Marie Claire Australia

|

May 2025

When she was 18, Theophila Pratt was banished from the cult she had been trying to escape her whole life. It meant leaving behind everything she knew and learning how to survive – and thrive – on her own in Auckland. Now, she's written a book in the hope of helping others leave

LEAVING Gloriavale

On Monday, 29 February, 2016, I stepped on a bus for the first time in my 18 years of life. My brother and my mother had dropped me at the bus stop in the main street in town. I didn't even know what a bus stop was. I knew that “the outside” existed, but I didn’t know the extent of the outside. I heard my mother's last words to me as I left everything I'd ever known. Before I got on the bus, she said sadly, “The decision you've made has damned your soul to hell for eternity.” My brother said, “My kids will never hear your name again.”

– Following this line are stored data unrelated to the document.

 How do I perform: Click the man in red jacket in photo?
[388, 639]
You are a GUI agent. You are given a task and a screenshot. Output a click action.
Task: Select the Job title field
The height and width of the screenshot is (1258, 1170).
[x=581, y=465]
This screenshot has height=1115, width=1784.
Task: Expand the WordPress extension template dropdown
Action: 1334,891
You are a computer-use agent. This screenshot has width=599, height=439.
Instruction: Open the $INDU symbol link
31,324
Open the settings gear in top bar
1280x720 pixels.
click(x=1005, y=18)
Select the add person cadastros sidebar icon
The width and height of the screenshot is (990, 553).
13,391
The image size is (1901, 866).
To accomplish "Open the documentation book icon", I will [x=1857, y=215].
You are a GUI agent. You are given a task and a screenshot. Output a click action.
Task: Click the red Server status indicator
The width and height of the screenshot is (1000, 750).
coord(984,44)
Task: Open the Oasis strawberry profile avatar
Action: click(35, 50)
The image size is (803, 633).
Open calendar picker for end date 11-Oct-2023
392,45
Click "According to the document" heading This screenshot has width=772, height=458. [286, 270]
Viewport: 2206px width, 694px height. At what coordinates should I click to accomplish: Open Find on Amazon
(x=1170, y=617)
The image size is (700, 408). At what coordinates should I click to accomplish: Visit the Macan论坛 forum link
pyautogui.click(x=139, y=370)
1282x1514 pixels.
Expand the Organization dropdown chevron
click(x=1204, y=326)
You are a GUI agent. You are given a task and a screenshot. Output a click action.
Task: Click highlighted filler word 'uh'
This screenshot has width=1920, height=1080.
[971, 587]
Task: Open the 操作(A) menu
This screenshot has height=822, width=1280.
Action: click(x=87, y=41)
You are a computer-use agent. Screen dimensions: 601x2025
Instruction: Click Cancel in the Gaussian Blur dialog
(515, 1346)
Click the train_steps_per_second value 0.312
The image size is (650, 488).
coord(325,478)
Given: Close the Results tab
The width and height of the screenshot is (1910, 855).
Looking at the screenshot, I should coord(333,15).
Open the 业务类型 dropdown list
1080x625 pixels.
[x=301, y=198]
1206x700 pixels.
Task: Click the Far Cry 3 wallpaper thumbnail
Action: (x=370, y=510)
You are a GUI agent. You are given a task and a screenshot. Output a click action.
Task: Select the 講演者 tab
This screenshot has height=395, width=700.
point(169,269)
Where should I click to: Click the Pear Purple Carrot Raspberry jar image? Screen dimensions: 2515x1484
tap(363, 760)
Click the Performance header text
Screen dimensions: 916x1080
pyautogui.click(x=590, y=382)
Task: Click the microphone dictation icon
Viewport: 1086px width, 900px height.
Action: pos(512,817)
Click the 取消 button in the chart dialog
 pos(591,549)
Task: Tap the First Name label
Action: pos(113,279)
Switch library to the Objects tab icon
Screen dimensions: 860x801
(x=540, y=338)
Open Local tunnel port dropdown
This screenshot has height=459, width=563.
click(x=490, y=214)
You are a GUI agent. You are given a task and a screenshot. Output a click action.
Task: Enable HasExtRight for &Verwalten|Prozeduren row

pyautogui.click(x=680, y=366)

That was it. The bus was there, so I got on. As it pulled away, I thought, “It has finally happened.” It was a four-hour trip to the airport, so I had plenty of time to go over everything that had happened in the last three days and come to the realisation that the decision I had just made would affect me for the rest of my life.

“I didn't choose the cult life; the cult life chose me.” I first wrote those words in 2018, when I'd been living outside of Gloriavale - an isolated Christian cult on the West Coast of New Zealand's South Island - for two years.

When people found out where I'd grown up, they always had questions about my life in Gloriavale. “Why did you join a cult?” they'd ask. “Why did you choose that life?”

I didn’t choose to join a cult. I didn’t choose that life. The people who started Gloriavale chose that life. Some of them left the community when it turned into a cult - and by that I mean a group with a dangerously fanatical ideology - but some of them chose to remain there.

Me, though? That life chose me. I was born into it. My parents both entered Gloriavale when they were young - only 17. They didn't fall in love and decide to marry. Instead, their marriage was arranged by the chureh’s first leader, Neville Cooper, who had arrived in New Zealand from Australia in 1967 to preach and share the Gospel.